Static Topic Bridges
Left-Wing Extremism (LWE) in India — Origins and Scale
Left-Wing Extremism, commonly called Naxalism, traces its origins to the 1967 Naxalbari peasant uprising in West Bengal. The dominant formation, CPI (Maoist), was formed in 2004 through the merger of PWG (People's War Group) and MCC (Maoist Communist Centre) and has been designated a terrorist organisation under the Unlawful Activities (Prevention) Act (UAPA). At its peak around 2010, LWE was active in 126 districts across 10 states, known as the "Red Corridor." By 2025, this has been reduced to 11 districts — with the three most affected (Bijapur, Sukma, Narayanpur) all in Chhattisgarh's Bastar region.
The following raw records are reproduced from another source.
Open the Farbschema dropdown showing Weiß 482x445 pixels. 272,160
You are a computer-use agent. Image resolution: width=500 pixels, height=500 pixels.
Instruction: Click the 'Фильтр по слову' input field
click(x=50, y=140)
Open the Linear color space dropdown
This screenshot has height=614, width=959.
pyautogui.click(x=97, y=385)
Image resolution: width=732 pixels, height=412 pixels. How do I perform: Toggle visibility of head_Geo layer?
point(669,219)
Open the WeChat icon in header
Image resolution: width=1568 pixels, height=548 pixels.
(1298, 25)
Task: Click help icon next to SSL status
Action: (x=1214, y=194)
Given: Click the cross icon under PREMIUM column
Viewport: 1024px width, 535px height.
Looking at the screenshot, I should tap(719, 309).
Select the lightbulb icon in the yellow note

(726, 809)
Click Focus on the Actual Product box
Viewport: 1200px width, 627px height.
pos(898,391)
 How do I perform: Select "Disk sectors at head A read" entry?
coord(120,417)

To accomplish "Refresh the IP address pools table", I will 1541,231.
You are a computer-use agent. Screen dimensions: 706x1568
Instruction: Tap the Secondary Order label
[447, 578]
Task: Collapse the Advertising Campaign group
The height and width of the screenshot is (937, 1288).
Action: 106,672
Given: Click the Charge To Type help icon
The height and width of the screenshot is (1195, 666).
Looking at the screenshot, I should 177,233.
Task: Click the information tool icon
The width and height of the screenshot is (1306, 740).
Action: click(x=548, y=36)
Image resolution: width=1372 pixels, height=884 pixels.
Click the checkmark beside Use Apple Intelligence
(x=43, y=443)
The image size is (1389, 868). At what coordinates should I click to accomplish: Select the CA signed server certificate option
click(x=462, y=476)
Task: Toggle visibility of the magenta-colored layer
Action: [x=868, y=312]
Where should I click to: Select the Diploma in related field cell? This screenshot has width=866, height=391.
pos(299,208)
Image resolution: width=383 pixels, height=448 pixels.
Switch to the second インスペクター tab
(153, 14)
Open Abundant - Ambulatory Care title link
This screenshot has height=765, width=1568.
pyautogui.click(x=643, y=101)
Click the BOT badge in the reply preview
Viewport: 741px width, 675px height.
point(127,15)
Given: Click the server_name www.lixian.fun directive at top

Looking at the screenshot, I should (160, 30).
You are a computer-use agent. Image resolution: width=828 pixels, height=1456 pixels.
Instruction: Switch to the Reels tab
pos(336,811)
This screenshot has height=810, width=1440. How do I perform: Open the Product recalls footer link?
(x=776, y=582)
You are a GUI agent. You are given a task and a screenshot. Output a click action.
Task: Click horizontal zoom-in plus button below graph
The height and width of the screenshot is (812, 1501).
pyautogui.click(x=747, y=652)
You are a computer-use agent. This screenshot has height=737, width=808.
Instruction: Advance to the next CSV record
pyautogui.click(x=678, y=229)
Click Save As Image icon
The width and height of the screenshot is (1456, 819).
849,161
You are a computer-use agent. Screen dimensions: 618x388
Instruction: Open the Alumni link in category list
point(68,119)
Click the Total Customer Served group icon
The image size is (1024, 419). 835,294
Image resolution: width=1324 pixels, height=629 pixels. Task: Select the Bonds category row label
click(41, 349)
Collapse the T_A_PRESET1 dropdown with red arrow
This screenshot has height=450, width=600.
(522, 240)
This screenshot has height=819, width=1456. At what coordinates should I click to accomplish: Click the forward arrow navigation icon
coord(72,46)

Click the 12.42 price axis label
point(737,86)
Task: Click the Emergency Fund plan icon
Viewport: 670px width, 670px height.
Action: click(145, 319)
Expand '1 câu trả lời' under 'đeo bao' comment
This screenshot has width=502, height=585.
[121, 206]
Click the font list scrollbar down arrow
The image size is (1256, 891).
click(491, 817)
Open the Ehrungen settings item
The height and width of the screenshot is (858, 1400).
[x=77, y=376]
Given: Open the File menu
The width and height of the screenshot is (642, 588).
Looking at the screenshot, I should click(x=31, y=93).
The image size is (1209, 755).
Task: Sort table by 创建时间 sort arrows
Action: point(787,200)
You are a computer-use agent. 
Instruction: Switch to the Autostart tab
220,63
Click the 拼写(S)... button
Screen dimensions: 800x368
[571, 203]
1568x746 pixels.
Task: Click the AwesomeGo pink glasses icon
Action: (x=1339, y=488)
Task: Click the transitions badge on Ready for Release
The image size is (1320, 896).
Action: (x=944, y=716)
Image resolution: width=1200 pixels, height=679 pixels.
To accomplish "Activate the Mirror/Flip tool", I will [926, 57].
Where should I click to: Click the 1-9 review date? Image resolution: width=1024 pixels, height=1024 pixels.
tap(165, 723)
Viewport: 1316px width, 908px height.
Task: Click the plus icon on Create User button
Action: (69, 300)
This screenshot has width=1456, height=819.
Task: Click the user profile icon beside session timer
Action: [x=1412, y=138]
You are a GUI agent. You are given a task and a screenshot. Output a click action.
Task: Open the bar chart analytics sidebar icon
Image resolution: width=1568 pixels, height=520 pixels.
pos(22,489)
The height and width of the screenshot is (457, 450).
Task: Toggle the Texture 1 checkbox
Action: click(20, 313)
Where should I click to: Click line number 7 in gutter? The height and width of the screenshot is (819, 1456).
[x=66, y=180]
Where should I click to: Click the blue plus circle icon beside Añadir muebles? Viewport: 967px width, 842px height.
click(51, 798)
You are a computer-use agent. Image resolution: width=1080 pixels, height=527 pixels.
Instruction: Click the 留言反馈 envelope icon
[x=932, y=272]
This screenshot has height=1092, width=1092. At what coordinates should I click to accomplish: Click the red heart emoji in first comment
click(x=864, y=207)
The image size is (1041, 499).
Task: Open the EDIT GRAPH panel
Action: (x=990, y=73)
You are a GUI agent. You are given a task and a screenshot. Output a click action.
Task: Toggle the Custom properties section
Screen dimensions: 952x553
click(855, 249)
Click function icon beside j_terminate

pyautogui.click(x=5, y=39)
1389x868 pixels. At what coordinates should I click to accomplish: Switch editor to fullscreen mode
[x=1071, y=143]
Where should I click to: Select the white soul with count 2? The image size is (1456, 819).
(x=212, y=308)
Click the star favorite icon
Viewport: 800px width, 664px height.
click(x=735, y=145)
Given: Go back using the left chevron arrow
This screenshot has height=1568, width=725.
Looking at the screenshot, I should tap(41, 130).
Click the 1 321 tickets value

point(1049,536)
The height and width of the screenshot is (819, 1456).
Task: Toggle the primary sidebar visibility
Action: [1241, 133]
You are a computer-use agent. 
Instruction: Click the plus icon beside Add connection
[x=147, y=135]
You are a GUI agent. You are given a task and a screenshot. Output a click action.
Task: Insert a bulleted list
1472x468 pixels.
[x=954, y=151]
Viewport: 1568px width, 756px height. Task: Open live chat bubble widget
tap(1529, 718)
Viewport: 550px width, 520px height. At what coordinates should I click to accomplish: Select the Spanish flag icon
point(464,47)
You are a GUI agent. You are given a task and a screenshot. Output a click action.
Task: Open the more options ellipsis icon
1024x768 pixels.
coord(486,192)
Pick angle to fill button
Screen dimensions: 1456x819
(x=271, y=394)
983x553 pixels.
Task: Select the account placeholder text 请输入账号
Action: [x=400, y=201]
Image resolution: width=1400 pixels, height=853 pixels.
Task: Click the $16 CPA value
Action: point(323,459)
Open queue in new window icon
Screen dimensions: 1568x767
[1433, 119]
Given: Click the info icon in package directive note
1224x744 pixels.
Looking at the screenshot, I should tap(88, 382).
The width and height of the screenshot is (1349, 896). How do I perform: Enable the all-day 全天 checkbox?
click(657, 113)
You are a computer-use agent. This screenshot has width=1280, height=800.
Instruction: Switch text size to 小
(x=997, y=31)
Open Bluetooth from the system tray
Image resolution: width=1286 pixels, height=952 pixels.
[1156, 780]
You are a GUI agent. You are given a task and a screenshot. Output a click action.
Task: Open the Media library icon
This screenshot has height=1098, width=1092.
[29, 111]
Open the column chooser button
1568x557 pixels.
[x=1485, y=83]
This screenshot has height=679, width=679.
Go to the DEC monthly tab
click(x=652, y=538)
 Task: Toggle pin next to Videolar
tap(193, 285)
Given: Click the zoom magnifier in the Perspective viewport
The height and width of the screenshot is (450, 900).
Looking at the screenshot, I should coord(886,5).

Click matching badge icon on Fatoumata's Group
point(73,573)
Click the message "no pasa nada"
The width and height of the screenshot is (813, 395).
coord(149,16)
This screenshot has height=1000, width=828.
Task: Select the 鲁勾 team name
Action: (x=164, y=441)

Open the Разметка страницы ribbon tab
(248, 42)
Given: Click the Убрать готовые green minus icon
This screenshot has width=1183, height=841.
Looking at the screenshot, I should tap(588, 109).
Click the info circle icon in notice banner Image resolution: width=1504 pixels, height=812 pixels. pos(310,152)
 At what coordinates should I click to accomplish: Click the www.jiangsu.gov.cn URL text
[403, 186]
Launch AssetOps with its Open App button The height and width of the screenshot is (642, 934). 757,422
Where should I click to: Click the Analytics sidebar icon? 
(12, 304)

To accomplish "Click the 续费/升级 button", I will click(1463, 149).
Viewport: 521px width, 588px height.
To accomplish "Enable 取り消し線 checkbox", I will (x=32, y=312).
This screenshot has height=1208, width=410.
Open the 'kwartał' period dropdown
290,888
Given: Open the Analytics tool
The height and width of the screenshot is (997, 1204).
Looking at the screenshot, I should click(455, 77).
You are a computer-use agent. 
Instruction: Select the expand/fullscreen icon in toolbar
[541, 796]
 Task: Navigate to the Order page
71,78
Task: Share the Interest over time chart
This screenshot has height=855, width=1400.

- 1967: Naxalbari uprising — ideological origin of the movement
- 2004: CPI (Maoist) formed — designated terrorist organisation under UAPA
- Peak: 126 LWE-affected districts (2010) → 38 (2024) → 11 (2025)
- Bastar: 7 districts; epicentre of CPI (Maoist) strength
Connection to this news: The near-clearance of 42,000 sq. km in Bastar represents the endgame of a decades-long insurgency that has been systematically rolled back through security operations, intelligence integration, and development outreach.
SAMADHAN Strategy — Government's Multi-Pronged Anti-LWE Framework
Introduced by the Ministry of Home Affairs in 2017, SAMADHAN is an integrated counter-LWE doctrine combining security, intelligence, governance, and financing denial. The acronym stands for: Smart Leadership, Aggressive Strategy, Motivation and Training, Actionable Intelligence, Dashboard-based KPIs, Harnessing Technology, Action plan for each theatre, and No access to financing. It coordinates Central Armed Police Forces (CAPFs), state police, and developmental ministries to simultaneously degrade Maoist fighting capacity and address the grievances that sustain recruitment.
- Launched: 2017 by MHA
- Key instruments: CRPF, COBRA battalions, Bastariya Battalion, District Reserve Guards (DRGs)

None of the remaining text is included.